**EXERCISE DESCRIPTION:** Reproduce the records word for word, beginning with the line that contains "Locate an element on the screen." and continuing through the end of the records. Leave the pictures out.

**EXCERPTED RECORDS:**
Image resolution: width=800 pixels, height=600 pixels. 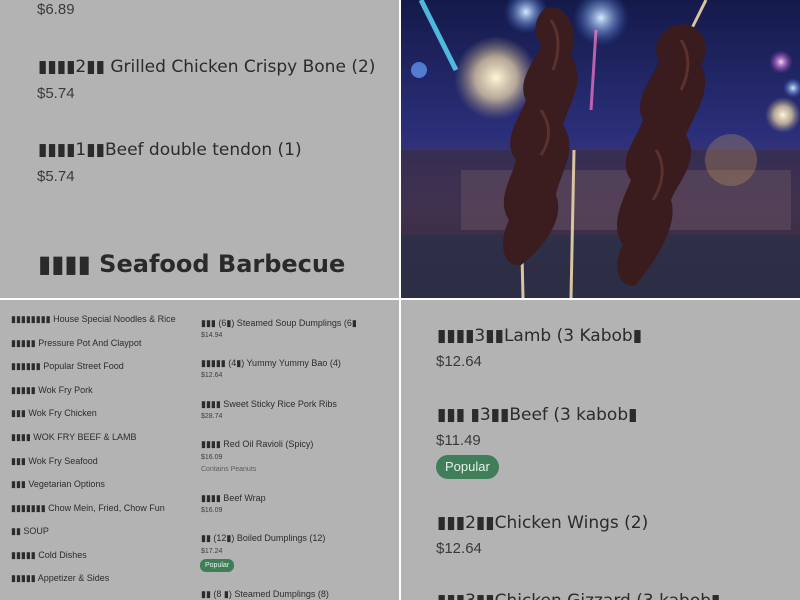 What do you see at coordinates (542, 523) in the screenshot?
I see `menu-item-name: ▮▮▮2▮▮Chicken Wings (2)` at bounding box center [542, 523].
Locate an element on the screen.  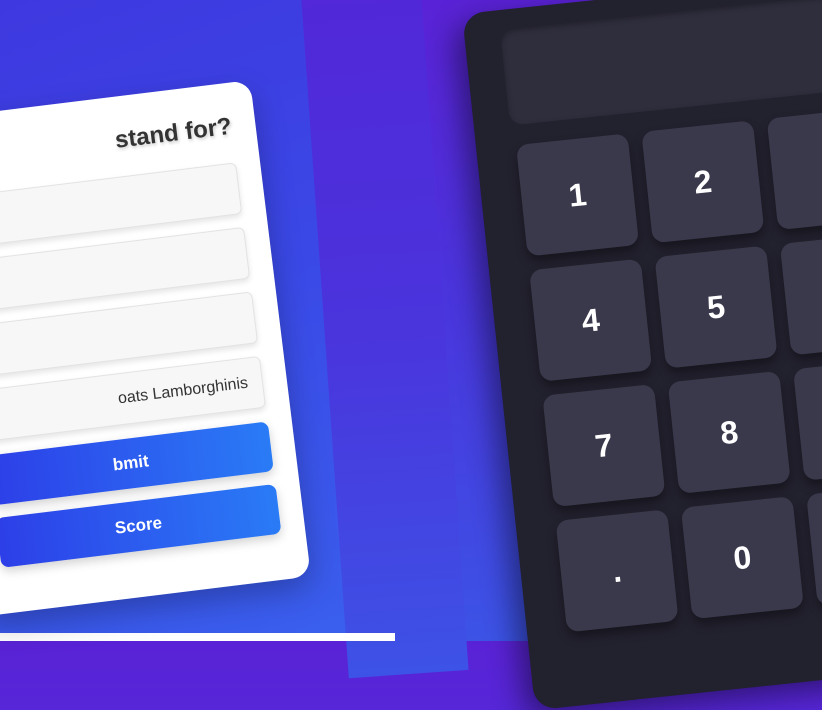
calc-key-5: 5 is located at coordinates (716, 307).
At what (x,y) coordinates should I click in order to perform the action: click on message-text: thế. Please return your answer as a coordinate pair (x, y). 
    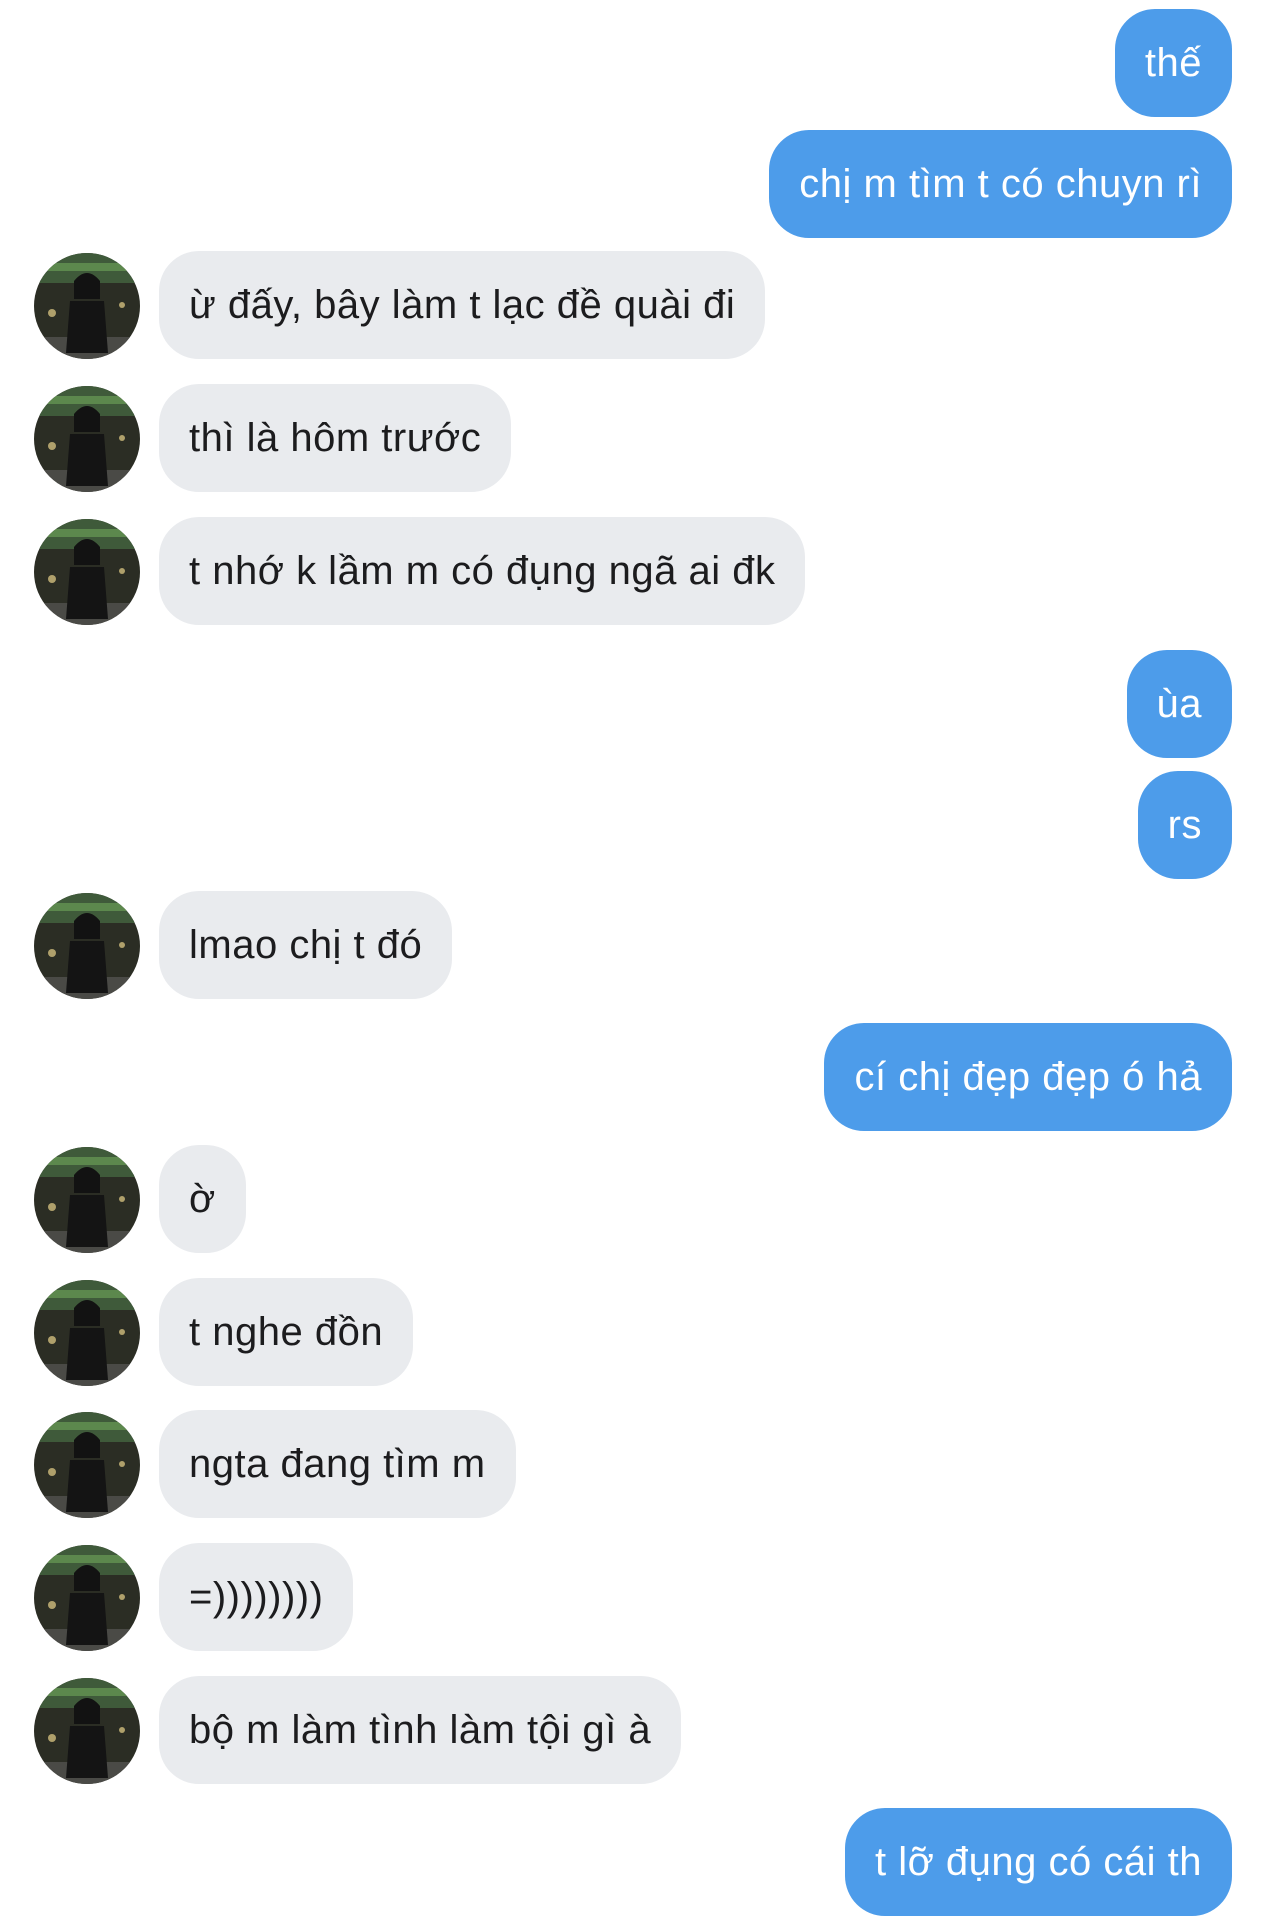
    Looking at the image, I should click on (1173, 63).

**EXERCISE OUTPUT:**
Locate an element on the screen.  
calc-key-5: 5 is located at coordinates (716, 307).
At what (x,y) coordinates should I click in order to perform the action: click on message-text: thế. Please return your answer as a coordinate pair (x, y). 
    Looking at the image, I should click on (1173, 63).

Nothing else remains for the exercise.